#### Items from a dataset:
BEGIN

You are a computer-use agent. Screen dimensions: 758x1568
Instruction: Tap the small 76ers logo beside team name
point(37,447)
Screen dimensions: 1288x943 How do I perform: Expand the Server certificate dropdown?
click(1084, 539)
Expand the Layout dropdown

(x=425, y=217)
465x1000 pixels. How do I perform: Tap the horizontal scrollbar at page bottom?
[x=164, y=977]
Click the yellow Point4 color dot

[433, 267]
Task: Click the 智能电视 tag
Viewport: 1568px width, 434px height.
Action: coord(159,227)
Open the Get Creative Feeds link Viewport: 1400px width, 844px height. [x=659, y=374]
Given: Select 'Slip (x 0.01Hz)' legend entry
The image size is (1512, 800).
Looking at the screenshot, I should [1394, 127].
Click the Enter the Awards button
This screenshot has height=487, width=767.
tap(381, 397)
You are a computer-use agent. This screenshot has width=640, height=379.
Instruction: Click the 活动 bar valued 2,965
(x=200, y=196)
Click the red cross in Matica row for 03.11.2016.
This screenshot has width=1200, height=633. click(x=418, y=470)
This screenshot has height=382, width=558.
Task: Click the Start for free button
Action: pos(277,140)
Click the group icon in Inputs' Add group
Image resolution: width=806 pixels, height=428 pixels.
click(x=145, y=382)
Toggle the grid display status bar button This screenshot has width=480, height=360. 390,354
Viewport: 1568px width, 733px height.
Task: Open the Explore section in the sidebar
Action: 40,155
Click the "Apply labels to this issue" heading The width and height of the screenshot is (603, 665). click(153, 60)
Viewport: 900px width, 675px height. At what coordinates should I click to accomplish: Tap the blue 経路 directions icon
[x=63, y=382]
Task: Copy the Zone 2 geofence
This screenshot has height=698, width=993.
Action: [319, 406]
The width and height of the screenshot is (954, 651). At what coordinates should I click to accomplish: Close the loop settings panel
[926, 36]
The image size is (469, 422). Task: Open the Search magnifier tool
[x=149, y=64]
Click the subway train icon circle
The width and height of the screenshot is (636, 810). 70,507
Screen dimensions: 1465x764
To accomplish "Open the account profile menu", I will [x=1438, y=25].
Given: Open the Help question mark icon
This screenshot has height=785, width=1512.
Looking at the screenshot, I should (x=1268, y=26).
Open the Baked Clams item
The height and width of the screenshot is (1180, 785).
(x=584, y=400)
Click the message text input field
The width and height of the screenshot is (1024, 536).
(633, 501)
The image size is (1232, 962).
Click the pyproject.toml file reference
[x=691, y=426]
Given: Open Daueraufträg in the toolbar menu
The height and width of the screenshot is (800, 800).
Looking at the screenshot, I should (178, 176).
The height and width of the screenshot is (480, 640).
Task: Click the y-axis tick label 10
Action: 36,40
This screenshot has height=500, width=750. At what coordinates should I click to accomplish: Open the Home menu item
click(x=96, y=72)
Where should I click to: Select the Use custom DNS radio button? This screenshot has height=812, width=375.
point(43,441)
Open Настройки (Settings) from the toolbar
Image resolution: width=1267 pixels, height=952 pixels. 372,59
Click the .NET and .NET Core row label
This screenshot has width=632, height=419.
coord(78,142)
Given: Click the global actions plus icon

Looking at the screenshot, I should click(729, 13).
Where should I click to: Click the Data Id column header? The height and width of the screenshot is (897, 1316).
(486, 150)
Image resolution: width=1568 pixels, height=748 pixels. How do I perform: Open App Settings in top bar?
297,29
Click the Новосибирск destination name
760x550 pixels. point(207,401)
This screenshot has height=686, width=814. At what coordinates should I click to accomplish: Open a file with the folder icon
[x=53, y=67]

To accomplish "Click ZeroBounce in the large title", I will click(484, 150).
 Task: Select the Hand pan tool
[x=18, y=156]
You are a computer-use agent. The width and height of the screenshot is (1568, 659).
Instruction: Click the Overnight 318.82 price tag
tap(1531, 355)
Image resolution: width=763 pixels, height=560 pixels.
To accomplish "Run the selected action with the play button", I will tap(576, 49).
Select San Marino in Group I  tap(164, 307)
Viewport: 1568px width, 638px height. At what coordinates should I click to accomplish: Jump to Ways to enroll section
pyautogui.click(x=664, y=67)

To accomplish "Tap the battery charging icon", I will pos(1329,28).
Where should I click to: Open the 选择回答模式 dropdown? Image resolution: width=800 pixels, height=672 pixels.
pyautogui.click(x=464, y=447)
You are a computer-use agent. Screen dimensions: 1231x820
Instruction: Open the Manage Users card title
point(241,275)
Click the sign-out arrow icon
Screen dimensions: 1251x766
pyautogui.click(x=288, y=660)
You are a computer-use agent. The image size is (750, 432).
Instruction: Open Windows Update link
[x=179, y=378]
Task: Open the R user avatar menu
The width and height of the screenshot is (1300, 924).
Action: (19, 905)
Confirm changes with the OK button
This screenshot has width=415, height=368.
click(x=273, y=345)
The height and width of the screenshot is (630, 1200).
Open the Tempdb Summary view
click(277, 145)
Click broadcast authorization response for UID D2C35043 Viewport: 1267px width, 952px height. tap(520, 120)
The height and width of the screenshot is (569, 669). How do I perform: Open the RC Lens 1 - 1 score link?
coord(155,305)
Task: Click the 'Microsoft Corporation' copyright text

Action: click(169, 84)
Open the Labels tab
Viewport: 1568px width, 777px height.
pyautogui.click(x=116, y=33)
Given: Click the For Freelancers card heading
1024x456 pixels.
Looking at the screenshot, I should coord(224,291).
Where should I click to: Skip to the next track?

END

#### TASK BRIEF:
Write out each line of the data above again, exactly as given.

#### RESULT FOR THIS TASK:
You are a computer-use agent. Screen dimensions: 758x1568
Instruction: Tap the small 76ers logo beside team name
point(37,447)
Screen dimensions: 1288x943 How do I perform: Expand the Server certificate dropdown?
click(1084, 539)
Expand the Layout dropdown

(x=425, y=217)
465x1000 pixels. How do I perform: Tap the horizontal scrollbar at page bottom?
[x=164, y=977]
Click the yellow Point4 color dot

[433, 267]
Task: Click the 智能电视 tag
Viewport: 1568px width, 434px height.
Action: coord(159,227)
Open the Get Creative Feeds link Viewport: 1400px width, 844px height. [x=659, y=374]
Given: Select 'Slip (x 0.01Hz)' legend entry
The image size is (1512, 800).
Looking at the screenshot, I should [1394, 127].
Click the Enter the Awards button
This screenshot has height=487, width=767.
tap(381, 397)
You are a computer-use agent. This screenshot has width=640, height=379.
Instruction: Click the 活动 bar valued 2,965
(x=200, y=196)
Click the red cross in Matica row for 03.11.2016.
This screenshot has width=1200, height=633. click(x=418, y=470)
This screenshot has height=382, width=558.
Task: Click the Start for free button
Action: pos(277,140)
Click the group icon in Inputs' Add group
Image resolution: width=806 pixels, height=428 pixels.
click(x=145, y=382)
Toggle the grid display status bar button This screenshot has width=480, height=360. 390,354
Viewport: 1568px width, 733px height.
Task: Open the Explore section in the sidebar
Action: 40,155
Click the "Apply labels to this issue" heading The width and height of the screenshot is (603, 665). click(153, 60)
Viewport: 900px width, 675px height. At what coordinates should I click to accomplish: Tap the blue 経路 directions icon
[x=63, y=382]
Task: Copy the Zone 2 geofence
This screenshot has height=698, width=993.
Action: [319, 406]
The width and height of the screenshot is (954, 651). At what coordinates should I click to accomplish: Close the loop settings panel
[926, 36]
The image size is (469, 422). Task: Open the Search magnifier tool
[x=149, y=64]
Click the subway train icon circle
The width and height of the screenshot is (636, 810). 70,507
Screen dimensions: 1465x764
To accomplish "Open the account profile menu", I will [x=1438, y=25].
Given: Open the Help question mark icon
This screenshot has height=785, width=1512.
Looking at the screenshot, I should (x=1268, y=26).
Open the Baked Clams item
The height and width of the screenshot is (1180, 785).
(x=584, y=400)
Click the message text input field
The width and height of the screenshot is (1024, 536).
(633, 501)
The image size is (1232, 962).
Click the pyproject.toml file reference
[x=691, y=426]
Given: Open Daueraufträg in the toolbar menu
The height and width of the screenshot is (800, 800).
Looking at the screenshot, I should (178, 176).
The height and width of the screenshot is (480, 640).
Task: Click the y-axis tick label 10
Action: 36,40
This screenshot has height=500, width=750. At what coordinates should I click to accomplish: Open the Home menu item
click(x=96, y=72)
Where should I click to: Select the Use custom DNS radio button? This screenshot has height=812, width=375.
point(43,441)
Open Настройки (Settings) from the toolbar
Image resolution: width=1267 pixels, height=952 pixels. 372,59
Click the .NET and .NET Core row label
This screenshot has width=632, height=419.
coord(78,142)
Given: Click the global actions plus icon

Looking at the screenshot, I should click(729, 13).
Where should I click to: Click the Data Id column header? The height and width of the screenshot is (897, 1316).
(486, 150)
Image resolution: width=1568 pixels, height=748 pixels. How do I perform: Open App Settings in top bar?
297,29
Click the Новосибирск destination name
760x550 pixels. point(207,401)
This screenshot has height=686, width=814. At what coordinates should I click to accomplish: Open a file with the folder icon
[x=53, y=67]

To accomplish "Click ZeroBounce in the large title", I will click(484, 150).
 Task: Select the Hand pan tool
[x=18, y=156]
You are a computer-use agent. The width and height of the screenshot is (1568, 659).
Instruction: Click the Overnight 318.82 price tag
tap(1531, 355)
Image resolution: width=763 pixels, height=560 pixels.
To accomplish "Run the selected action with the play button", I will tap(576, 49).
Select San Marino in Group I  tap(164, 307)
Viewport: 1568px width, 638px height. At what coordinates should I click to accomplish: Jump to Ways to enroll section
pyautogui.click(x=664, y=67)

To accomplish "Tap the battery charging icon", I will pos(1329,28).
Where should I click to: Open the 选择回答模式 dropdown? Image resolution: width=800 pixels, height=672 pixels.
pyautogui.click(x=464, y=447)
You are a computer-use agent. Screen dimensions: 1231x820
Instruction: Open the Manage Users card title
point(241,275)
Click the sign-out arrow icon
Screen dimensions: 1251x766
pyautogui.click(x=288, y=660)
You are a computer-use agent. The image size is (750, 432).
Instruction: Open Windows Update link
[x=179, y=378]
Task: Open the R user avatar menu
The width and height of the screenshot is (1300, 924).
Action: (19, 905)
Confirm changes with the OK button
This screenshot has width=415, height=368.
click(x=273, y=345)
The height and width of the screenshot is (630, 1200).
Open the Tempdb Summary view
click(277, 145)
Click broadcast authorization response for UID D2C35043 Viewport: 1267px width, 952px height. tap(520, 120)
The height and width of the screenshot is (569, 669). How do I perform: Open the RC Lens 1 - 1 score link?
coord(155,305)
Task: Click the 'Microsoft Corporation' copyright text

Action: click(169, 84)
Open the Labels tab
Viewport: 1568px width, 777px height.
pyautogui.click(x=116, y=33)
Given: Click the For Freelancers card heading
1024x456 pixels.
Looking at the screenshot, I should coord(224,291).
Where should I click to: Skip to the next track?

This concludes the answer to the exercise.